> [Your task] Retype the lines of the listing below, starting at the line that contains "has height=333, width=500." and ending at the line that contains "y-tick-label: 0 is located at coordinates (66, 204).", including both.

▬▬▬▬▬▬▬▬▬▬

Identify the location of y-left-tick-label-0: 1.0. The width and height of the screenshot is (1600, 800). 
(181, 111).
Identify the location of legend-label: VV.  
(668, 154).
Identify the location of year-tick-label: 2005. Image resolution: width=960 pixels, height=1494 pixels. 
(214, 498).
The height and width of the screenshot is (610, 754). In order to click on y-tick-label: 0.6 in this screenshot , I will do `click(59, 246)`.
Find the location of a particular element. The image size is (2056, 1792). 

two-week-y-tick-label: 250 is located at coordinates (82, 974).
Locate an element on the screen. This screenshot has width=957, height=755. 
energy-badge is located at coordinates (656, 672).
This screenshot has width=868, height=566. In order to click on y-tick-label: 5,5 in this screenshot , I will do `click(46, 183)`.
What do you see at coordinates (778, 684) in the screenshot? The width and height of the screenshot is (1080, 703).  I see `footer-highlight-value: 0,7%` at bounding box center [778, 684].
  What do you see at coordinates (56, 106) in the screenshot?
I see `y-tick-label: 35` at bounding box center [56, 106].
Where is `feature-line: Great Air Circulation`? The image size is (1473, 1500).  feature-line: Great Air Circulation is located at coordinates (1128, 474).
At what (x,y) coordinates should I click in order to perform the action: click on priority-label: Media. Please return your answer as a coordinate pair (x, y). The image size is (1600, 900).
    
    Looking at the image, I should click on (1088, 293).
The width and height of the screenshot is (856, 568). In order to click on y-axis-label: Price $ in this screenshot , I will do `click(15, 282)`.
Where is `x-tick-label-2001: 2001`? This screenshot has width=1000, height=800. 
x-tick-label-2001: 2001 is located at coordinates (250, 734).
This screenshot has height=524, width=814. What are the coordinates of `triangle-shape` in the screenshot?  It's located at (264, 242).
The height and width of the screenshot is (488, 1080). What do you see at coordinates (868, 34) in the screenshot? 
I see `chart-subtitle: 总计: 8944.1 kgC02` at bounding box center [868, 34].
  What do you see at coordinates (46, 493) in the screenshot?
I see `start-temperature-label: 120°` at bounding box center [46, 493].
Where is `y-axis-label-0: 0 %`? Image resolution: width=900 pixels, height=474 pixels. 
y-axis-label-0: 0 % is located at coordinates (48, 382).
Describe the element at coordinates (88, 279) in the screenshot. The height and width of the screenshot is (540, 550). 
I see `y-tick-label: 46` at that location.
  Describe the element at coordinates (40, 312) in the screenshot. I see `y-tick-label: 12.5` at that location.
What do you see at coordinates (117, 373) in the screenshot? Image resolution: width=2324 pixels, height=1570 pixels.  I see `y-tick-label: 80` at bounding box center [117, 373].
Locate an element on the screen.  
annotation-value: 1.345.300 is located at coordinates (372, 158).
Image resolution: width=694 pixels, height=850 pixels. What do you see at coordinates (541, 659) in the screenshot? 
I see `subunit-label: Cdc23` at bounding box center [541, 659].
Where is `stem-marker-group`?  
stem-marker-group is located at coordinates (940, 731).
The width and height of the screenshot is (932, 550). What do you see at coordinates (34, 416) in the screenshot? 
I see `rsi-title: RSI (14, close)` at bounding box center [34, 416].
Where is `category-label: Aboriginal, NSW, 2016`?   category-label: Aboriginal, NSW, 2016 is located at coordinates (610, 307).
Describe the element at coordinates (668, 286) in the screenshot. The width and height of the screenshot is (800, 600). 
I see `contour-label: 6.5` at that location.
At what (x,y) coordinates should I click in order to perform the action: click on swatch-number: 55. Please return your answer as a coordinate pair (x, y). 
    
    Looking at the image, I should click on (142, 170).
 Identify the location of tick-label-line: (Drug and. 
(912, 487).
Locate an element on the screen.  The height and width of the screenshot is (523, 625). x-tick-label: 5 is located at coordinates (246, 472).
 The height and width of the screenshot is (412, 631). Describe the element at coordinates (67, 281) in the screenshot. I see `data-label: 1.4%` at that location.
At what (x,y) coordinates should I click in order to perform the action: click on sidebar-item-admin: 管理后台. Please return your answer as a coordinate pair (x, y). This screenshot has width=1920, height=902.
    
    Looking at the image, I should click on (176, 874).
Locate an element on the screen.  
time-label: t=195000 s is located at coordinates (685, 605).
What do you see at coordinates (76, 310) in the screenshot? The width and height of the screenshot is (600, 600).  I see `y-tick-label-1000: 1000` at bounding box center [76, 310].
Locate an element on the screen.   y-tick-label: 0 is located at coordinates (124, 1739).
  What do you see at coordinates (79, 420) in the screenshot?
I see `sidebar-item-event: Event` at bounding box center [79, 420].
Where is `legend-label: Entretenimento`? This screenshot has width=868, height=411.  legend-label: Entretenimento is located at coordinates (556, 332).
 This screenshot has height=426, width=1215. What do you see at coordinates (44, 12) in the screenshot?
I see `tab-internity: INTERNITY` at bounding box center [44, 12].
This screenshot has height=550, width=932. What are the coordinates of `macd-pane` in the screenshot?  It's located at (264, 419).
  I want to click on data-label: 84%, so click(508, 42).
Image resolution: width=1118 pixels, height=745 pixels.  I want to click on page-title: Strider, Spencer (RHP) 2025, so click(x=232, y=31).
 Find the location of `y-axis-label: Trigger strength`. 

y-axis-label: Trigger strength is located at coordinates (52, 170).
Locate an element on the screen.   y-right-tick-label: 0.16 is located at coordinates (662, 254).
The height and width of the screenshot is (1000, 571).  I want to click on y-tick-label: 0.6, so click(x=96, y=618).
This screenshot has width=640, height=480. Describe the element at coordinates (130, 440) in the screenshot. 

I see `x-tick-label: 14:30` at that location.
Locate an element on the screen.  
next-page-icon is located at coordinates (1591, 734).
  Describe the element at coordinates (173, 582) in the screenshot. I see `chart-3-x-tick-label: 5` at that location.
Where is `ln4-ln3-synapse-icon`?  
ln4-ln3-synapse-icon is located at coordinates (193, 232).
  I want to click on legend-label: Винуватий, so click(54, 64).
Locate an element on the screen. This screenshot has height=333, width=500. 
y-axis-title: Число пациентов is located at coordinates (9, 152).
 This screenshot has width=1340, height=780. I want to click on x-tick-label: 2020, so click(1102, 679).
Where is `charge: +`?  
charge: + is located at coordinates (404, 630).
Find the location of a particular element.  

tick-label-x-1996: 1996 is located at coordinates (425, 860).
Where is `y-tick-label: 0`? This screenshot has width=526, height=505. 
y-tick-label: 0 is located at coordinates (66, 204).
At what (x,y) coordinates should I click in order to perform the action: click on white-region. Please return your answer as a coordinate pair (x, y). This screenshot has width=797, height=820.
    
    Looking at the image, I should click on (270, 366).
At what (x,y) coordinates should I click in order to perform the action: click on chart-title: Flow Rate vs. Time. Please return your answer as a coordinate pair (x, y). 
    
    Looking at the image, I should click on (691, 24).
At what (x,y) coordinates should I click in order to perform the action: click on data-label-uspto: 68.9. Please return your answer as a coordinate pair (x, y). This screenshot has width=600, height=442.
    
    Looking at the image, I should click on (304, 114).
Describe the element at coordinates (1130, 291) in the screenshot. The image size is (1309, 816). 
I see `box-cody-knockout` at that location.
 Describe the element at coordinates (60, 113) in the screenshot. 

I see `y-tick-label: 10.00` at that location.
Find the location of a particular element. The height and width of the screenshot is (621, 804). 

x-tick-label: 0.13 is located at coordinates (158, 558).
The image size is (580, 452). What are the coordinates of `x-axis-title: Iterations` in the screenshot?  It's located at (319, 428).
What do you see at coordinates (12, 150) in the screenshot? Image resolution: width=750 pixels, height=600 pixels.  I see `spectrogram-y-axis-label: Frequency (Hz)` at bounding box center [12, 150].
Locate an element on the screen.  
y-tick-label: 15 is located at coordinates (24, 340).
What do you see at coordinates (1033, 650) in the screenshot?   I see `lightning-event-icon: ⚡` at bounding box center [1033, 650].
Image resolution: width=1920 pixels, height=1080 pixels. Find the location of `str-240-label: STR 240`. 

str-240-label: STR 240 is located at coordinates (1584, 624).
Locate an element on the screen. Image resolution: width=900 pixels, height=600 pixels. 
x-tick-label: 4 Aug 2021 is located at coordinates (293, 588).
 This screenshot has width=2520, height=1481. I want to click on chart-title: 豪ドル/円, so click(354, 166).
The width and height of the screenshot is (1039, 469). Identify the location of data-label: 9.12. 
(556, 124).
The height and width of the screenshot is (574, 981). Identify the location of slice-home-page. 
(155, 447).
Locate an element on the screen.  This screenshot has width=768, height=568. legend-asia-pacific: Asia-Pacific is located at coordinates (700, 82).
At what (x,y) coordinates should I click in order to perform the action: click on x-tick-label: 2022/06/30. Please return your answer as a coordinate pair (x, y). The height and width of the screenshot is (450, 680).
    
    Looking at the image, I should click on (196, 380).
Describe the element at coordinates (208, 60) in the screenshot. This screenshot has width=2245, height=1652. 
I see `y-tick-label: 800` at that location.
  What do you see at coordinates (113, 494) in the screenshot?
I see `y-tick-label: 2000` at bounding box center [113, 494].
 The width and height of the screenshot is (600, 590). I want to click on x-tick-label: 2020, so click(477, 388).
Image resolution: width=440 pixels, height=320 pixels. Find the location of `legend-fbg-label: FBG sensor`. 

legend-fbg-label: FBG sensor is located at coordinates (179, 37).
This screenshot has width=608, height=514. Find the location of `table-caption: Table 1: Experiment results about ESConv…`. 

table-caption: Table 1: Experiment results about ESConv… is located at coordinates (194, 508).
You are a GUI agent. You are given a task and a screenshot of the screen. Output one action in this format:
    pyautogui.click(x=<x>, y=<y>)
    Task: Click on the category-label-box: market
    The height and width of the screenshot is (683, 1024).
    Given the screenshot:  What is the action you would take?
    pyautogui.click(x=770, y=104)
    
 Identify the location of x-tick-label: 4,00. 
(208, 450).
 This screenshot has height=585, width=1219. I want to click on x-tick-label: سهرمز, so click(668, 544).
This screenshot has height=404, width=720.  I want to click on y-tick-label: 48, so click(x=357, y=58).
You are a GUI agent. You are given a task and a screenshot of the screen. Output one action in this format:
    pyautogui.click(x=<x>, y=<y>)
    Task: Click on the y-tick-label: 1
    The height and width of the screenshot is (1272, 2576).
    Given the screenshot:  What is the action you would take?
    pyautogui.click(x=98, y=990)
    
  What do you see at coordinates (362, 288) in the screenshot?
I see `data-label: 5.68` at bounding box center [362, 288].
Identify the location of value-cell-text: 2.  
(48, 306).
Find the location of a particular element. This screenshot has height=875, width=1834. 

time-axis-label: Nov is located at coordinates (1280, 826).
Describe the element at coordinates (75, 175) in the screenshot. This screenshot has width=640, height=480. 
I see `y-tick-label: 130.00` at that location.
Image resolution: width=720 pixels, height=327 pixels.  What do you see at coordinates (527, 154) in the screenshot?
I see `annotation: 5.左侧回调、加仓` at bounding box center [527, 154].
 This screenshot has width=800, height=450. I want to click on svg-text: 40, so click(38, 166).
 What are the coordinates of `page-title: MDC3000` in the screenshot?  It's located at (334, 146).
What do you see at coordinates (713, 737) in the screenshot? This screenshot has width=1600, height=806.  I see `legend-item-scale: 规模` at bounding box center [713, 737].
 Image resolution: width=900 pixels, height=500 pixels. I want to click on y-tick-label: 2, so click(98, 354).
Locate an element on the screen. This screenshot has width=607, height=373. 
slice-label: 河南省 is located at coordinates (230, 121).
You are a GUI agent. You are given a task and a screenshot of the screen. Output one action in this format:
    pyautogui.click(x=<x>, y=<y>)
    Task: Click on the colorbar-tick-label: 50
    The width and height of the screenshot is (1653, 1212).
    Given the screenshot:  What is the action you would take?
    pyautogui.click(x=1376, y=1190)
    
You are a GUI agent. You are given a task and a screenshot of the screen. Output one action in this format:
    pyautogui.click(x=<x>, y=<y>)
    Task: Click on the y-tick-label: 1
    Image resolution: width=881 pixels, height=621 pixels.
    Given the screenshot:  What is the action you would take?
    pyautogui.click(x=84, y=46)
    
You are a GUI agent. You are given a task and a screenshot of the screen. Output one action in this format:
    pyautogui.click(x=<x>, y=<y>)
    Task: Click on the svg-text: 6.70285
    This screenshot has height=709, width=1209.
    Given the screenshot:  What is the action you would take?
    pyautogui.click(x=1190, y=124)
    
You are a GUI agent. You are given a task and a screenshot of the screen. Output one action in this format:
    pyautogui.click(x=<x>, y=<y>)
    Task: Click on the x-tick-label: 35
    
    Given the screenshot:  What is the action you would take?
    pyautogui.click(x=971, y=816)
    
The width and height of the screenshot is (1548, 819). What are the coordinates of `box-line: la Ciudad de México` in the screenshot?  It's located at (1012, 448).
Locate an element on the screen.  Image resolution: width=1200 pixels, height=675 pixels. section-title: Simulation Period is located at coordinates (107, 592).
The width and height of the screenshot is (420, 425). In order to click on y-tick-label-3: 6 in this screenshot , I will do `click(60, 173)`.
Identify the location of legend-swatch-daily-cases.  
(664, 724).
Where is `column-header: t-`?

▬▬▬▬▬▬▬▬▬▬

> [Exercise result]
Locate an element on the screen. This screenshot has height=333, width=500. 
y-axis-title: Число пациентов is located at coordinates (9, 152).
 This screenshot has width=1340, height=780. I want to click on x-tick-label: 2020, so click(1102, 679).
Where is `charge: +`?  
charge: + is located at coordinates (404, 630).
Find the location of a particular element.  

tick-label-x-1996: 1996 is located at coordinates (425, 860).
Where is `y-tick-label: 0`? This screenshot has width=526, height=505. 
y-tick-label: 0 is located at coordinates (66, 204).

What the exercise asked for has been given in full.